## Tokenization in NLP using NLTK
NLTK provides robust tokenization utilities that support both word-level and sentence-level tokenization based on rule-based and regular-expression-based methods.

### 🔍 Tokenization: Definition and Importance
📖 Definition:
Tokenization is the process of converting a sequence of text (such as a sentence or paragraph) into smaller units called tokens. These tokens can be:

Words (word-level tokenization)

Subwords (subword-level tokenization)

Characters (character-level tokenization)

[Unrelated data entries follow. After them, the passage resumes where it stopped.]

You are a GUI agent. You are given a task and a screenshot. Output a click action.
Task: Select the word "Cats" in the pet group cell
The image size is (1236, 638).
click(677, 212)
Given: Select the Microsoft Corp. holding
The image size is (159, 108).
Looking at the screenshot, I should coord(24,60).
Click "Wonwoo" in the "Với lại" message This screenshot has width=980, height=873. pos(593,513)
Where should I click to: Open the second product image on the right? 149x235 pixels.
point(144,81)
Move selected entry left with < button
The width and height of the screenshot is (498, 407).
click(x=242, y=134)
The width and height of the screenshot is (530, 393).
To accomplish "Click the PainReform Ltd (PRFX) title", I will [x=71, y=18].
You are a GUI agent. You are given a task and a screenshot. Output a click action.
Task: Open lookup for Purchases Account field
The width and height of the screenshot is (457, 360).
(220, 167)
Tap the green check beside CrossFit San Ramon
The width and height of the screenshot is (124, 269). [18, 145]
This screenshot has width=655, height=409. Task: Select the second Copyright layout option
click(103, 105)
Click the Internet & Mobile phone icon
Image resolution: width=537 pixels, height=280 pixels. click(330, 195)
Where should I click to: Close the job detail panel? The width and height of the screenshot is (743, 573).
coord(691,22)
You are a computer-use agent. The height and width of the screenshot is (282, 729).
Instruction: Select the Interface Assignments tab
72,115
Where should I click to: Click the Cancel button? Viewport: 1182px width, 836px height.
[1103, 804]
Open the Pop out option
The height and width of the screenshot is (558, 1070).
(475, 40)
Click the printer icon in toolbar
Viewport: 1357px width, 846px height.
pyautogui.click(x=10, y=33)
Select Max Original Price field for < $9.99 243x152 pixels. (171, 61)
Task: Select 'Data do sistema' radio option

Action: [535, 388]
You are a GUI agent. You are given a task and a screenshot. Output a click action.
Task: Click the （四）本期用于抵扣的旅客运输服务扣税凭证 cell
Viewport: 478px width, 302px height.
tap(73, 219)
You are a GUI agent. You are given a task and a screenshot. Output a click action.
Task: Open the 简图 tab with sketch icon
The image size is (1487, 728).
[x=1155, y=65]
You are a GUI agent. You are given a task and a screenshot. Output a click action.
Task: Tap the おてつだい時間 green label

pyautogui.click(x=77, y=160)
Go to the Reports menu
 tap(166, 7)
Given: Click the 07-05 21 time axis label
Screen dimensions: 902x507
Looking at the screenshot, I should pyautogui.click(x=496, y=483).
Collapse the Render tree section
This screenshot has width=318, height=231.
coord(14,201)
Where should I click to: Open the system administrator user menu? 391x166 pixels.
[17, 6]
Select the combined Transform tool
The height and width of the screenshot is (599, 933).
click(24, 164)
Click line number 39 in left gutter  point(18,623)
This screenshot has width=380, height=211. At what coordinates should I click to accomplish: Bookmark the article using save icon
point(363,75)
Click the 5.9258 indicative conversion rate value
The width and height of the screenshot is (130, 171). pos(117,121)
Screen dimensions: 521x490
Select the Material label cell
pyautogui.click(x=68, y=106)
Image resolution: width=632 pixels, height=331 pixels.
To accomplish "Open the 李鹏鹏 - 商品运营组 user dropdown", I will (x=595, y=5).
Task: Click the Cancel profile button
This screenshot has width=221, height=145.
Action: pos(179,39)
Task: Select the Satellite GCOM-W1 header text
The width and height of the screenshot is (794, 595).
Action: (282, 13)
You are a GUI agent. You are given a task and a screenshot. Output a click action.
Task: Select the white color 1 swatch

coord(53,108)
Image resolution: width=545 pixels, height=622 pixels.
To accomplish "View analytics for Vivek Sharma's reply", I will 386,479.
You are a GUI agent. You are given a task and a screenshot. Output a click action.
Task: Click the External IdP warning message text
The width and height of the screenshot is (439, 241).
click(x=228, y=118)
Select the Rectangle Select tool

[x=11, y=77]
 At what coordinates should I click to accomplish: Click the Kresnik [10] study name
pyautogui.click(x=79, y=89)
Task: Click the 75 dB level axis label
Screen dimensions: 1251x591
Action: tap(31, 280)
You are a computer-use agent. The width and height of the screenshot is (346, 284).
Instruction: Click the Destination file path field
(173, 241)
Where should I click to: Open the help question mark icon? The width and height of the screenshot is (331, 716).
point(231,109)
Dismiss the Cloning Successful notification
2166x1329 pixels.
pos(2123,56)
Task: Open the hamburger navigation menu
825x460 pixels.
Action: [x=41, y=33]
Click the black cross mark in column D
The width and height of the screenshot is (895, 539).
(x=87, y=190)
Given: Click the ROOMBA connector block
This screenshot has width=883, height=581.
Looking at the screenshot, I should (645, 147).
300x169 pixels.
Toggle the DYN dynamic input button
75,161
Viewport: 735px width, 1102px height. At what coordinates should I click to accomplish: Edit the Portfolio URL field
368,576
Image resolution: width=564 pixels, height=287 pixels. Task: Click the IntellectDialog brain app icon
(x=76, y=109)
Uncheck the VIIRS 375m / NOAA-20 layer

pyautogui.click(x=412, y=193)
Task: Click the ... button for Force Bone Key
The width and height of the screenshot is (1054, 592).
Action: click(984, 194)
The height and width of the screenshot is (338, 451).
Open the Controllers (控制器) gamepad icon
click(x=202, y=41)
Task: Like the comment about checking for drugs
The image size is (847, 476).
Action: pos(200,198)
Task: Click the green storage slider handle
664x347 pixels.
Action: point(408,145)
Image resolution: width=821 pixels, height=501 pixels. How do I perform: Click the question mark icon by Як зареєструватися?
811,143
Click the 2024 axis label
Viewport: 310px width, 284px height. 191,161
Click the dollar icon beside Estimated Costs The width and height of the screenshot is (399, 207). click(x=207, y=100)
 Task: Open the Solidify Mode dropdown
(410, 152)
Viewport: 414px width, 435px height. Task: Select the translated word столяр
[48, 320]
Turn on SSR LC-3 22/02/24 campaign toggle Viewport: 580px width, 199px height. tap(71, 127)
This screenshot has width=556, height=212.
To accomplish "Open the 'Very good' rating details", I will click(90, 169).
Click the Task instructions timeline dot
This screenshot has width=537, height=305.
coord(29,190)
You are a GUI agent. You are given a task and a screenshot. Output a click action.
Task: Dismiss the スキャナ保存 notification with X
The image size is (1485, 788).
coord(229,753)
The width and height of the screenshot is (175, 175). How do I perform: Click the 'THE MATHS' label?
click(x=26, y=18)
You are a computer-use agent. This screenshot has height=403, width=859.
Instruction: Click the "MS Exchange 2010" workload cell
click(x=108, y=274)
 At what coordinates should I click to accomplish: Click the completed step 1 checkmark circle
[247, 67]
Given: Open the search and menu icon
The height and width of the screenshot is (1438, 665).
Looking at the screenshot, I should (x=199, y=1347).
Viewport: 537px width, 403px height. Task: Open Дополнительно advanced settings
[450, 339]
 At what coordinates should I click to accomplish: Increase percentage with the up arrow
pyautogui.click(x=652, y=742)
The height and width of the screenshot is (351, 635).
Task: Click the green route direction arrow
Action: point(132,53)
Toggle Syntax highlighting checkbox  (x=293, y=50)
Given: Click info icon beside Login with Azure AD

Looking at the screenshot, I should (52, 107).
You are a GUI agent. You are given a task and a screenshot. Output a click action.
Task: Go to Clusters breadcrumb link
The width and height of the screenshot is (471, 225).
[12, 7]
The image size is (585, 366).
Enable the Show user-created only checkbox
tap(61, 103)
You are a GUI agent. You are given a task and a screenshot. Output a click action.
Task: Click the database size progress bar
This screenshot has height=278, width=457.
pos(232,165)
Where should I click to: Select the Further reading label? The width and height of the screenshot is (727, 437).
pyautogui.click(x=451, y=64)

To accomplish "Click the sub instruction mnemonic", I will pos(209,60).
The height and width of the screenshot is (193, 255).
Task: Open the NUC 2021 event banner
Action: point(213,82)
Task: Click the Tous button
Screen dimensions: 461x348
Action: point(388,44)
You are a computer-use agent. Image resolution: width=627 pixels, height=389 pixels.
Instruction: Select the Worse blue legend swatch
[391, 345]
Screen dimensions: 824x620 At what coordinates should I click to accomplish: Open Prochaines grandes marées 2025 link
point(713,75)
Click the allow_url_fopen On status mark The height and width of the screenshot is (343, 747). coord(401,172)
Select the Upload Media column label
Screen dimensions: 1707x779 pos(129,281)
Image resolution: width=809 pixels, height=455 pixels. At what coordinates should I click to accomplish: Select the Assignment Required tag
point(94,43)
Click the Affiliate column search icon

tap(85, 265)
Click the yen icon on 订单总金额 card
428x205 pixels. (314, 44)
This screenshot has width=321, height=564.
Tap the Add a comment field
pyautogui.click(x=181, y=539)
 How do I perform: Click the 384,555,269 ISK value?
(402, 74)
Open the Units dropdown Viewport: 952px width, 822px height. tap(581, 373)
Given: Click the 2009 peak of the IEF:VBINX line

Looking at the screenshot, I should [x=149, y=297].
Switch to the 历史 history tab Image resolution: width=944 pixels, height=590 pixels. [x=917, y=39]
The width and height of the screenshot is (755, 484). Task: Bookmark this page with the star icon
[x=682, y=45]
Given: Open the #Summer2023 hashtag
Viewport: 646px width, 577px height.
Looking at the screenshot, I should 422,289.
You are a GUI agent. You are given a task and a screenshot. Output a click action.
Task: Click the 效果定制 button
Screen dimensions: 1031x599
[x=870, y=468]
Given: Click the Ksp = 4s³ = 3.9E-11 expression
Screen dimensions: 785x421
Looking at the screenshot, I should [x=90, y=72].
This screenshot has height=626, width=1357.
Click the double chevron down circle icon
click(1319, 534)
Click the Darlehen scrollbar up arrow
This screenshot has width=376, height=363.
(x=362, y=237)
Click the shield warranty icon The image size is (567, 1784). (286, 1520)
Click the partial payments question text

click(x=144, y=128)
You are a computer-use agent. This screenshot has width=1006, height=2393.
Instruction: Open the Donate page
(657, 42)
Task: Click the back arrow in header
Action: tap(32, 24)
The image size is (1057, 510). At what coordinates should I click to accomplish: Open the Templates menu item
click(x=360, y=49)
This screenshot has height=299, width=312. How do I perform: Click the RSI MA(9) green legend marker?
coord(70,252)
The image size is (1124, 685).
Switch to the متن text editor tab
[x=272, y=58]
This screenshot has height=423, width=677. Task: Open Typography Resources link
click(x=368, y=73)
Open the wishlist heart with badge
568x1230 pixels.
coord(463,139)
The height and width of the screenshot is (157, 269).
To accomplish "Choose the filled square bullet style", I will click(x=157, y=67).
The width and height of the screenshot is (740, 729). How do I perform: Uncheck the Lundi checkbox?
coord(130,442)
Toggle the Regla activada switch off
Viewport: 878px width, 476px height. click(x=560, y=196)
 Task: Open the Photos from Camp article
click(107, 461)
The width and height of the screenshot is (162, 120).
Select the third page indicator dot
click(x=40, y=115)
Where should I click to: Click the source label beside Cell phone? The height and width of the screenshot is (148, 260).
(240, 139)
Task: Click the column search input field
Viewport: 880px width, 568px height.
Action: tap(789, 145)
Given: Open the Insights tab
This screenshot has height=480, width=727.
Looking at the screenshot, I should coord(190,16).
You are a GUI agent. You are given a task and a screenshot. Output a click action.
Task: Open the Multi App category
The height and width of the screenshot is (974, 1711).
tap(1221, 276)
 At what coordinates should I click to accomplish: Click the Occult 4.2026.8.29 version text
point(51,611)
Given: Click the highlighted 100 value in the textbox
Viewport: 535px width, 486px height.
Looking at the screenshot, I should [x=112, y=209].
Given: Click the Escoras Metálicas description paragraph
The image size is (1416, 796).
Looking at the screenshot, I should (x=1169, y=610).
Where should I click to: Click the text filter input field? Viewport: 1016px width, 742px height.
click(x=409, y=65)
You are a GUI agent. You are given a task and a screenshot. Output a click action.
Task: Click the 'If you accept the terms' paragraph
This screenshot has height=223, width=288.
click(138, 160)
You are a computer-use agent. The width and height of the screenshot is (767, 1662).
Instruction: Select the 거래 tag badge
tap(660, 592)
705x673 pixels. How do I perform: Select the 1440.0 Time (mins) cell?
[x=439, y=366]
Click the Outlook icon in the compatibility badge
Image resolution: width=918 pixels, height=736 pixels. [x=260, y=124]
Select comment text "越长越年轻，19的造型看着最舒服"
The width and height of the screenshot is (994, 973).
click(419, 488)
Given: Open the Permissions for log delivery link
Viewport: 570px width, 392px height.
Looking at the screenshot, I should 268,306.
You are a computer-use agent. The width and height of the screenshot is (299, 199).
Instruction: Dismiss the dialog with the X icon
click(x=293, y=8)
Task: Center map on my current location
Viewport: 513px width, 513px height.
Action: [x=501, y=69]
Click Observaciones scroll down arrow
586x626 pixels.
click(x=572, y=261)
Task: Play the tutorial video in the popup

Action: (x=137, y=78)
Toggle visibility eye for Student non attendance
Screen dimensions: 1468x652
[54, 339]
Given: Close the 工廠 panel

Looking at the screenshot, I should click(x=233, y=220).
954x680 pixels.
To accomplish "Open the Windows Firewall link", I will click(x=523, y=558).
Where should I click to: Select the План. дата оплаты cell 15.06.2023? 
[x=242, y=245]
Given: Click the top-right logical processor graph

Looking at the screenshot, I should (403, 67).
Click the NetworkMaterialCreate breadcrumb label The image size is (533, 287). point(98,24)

It is typically the first step in most NLP pipelines.

### 🧱 Why Tokenization is Importan
| Purpose                 | Description                                                             |
| ----------------------- | ----------------------------------------------------------------------- |
| **Input Structuring**   | Converts raw, unstructured text into a structured format for ML models. |
| **Vocabulary Mapping**  | Helps build a vocabulary for embedding and model training.              |
| **Feature Extraction**  | Enables computation of word frequencies, TF-IDF scores, and embeddings. |
| **Contextual Analysis** | Necessary for POS tagging, NER, parsing, etc.                           |


### 🧱 Types of Tokenization in NLTK
| Type                           | Method/Class              | Description                                                                     | Use Case                                                               |
| ------------------------------ | ------------------------- | ------------------------------------------------------------------------------- | ---------------------------------------------------------------------- |
| **1. Word Tokenization**       | `word_tokenize()`         | Splits a sentence into words and punctuation using the Penn Treebank tokenizer. | Standard word-level tokenization for most NLP tasks.                   |
| **2. Sentence Tokenization**   | `sent_tokenize()`         | Splits a text into a list of sentences.                                         | Used in paragraph segmentation and sentence-level analysis.            |
| **3. Regex Tokenization**      | `RegexpTokenizer()`       | Tokenizes text using custom regular expressions.                                | For structured/customized token patterns (e.g., removing punctuation). |
| **4. Whitespace Tokenization** | `WhitespaceTokenizer()`   | Splits tokens based purely on whitespace.                                       | Useful when punctuation should be retained or for formatted data.      |
| **5. WordPunct Tokenization**  | `WordPunctTokenizer()`    | Splits text into alphabetic and non-alphabetic characters.                      | Granular tokenization; separates words and punctuations distinctly.    |
| **6. Treebank Tokenization**   | `TreebankWordTokenizer()` | Mimics Penn Treebank-style tokenization with specific rules.                    | For linguistically consistent and corpus-aligned NLP tasks.            |
| **7. Blankline Tokenization**  | `BlanklineTokenizer()`    | Splits paragraphs based on blank lines.                                         | When dealing with multiple paragraphs separated by empty lines.        |


### Example

In [87]:
import nltk
from nltk.tokenize import (
    word_tokenize, sent_tokenize, RegexpTokenizer,
    WhitespaceTokenizer, WordPunctTokenizer,
    TreebankWordTokenizer, BlanklineTokenizer
)

nltk.download('punkt')

text = "Hello! I'm Suraj. I work in A.I., and I love NLP. Don't you? Let's tokenize this text."

# 1. Word Tokenizer
word_tok = word_tokenize(text)

# 2. Sentence Tokenizer
sent_tok = sent_tokenize(text)

# 3. Regex Tokenizer (alphanumeric only)
regex_tok = RegexpTokenizer(r'\w+').tokenize(text)

# 4. Whitespace Tokenizer
whitespace_tok = WhitespaceTokenizer().tokenize(text)

# 5. WordPunct Tokenizer
word_punct_tok = WordPunctTokenizer().tokenize(text)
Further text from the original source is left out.